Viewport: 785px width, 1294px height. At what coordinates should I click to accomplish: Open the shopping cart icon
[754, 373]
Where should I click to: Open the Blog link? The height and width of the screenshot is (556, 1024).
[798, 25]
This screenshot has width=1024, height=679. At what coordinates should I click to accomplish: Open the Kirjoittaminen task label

________________________

> What you have to do
Only the lines from the one containing "Where should I" through the last line of the records should appear, each written out exactly.

> Written response
Where should I click to: Open the Blog link? The height and width of the screenshot is (556, 1024).
[798, 25]
This screenshot has width=1024, height=679. At what coordinates should I click to accomplish: Open the Kirjoittaminen task label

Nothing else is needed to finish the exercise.